[GIVEN INFORMATION — start]

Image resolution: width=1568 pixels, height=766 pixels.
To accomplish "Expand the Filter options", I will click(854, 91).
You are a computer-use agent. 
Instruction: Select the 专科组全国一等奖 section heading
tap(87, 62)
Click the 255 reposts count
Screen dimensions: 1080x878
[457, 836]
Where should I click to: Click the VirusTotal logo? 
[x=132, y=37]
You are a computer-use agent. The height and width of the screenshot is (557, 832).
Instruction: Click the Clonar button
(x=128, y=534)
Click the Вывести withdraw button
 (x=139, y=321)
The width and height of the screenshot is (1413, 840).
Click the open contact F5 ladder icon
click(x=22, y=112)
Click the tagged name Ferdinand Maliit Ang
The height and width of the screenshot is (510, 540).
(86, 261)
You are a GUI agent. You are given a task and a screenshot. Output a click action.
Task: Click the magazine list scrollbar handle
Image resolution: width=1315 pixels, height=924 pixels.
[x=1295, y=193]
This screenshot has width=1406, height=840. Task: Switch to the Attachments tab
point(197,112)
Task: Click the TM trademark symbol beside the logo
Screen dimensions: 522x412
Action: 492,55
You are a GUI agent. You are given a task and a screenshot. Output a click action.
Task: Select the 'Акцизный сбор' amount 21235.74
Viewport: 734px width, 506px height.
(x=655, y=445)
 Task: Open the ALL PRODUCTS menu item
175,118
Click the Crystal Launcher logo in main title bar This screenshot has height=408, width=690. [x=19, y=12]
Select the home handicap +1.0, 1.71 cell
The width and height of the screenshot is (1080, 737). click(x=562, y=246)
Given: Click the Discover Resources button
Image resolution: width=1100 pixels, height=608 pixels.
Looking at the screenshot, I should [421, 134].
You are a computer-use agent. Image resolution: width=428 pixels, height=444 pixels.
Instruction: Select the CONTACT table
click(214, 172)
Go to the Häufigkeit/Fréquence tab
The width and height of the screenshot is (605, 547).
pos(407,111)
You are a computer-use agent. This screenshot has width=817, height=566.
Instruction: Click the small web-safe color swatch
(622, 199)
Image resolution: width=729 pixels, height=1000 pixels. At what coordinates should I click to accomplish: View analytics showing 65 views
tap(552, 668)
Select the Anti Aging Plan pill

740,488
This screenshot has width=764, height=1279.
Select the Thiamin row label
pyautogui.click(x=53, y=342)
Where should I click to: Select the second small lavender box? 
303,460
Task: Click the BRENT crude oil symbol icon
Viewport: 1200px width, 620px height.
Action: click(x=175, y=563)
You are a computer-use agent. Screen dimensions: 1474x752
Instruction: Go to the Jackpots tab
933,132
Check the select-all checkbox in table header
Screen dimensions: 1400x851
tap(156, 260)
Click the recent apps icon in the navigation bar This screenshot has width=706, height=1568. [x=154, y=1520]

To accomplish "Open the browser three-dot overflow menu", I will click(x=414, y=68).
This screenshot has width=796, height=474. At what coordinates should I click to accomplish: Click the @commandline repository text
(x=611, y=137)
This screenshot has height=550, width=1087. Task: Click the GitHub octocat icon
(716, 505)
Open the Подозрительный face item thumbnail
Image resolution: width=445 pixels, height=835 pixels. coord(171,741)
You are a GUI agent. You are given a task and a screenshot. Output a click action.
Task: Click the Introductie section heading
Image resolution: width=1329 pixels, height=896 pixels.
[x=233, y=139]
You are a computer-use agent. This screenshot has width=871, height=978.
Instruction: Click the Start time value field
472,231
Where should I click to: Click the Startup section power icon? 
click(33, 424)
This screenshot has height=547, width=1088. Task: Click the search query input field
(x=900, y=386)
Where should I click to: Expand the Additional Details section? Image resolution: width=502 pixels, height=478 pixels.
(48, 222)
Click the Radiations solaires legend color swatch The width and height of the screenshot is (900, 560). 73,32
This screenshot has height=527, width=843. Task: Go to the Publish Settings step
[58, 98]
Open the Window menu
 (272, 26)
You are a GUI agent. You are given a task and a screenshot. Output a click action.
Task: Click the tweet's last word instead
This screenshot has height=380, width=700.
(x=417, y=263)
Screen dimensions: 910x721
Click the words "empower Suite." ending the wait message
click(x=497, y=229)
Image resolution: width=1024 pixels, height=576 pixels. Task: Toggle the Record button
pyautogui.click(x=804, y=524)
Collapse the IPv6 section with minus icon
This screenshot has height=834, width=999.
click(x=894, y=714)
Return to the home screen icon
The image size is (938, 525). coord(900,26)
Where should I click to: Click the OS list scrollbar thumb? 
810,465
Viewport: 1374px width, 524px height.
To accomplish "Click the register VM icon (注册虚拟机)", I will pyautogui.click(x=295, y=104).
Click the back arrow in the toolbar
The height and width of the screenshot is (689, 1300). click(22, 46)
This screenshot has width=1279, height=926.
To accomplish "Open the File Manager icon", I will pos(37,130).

[GIVEN INFORMATION — finish]

*WORK ORDER*.
Tally how many lines of the data include the word "agent". Write the number and nothing else.

*EXERCISE SOLUTION*.
10